Rewrite the stretch of material from the line containing "Task: Click the" through the line containing "pos(976,631)", replacing "horizontal" with "vertical" and keeping everything else the same. Leave the pictures out of your answer.

- Material supplied
....

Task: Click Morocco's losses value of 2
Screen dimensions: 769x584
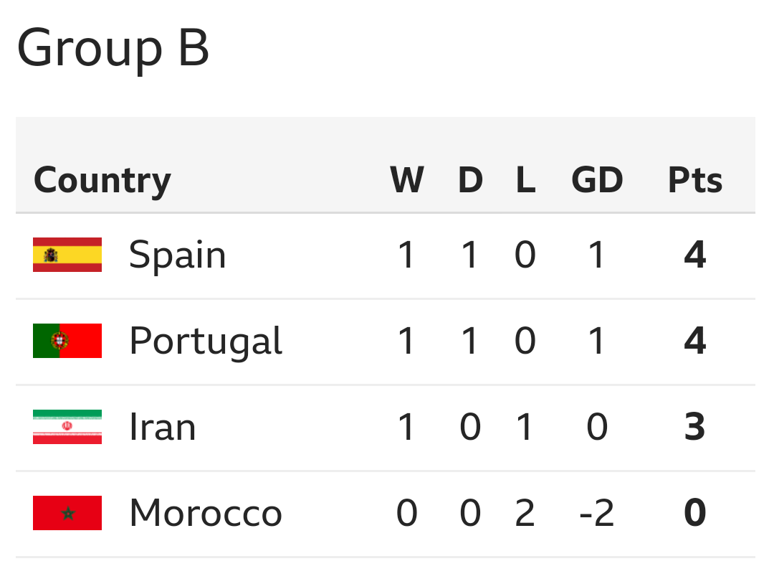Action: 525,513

....

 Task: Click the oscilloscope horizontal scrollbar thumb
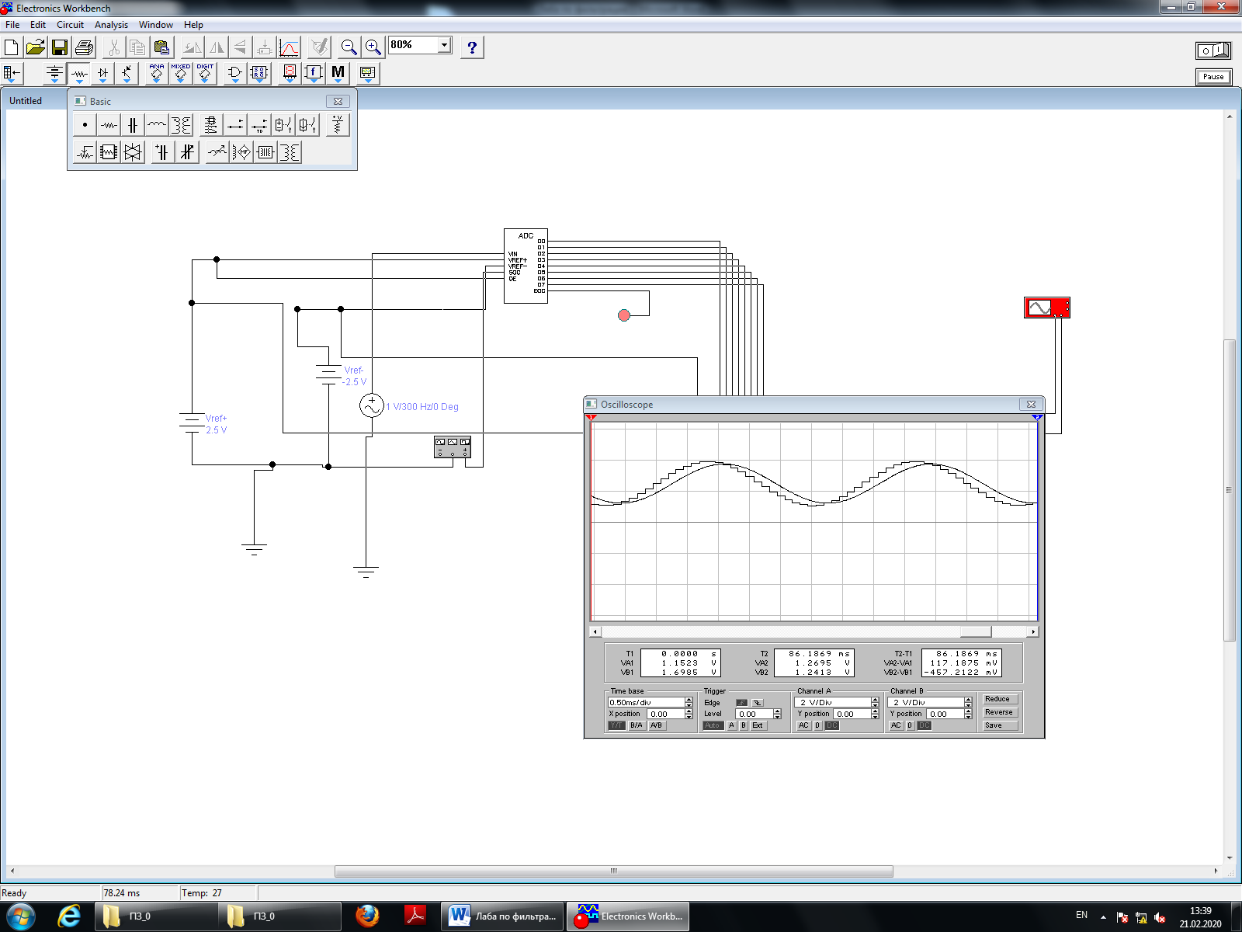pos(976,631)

....

- Correct response
 Task: Click the oscilloscope vertical scrollbar thumb
pos(976,631)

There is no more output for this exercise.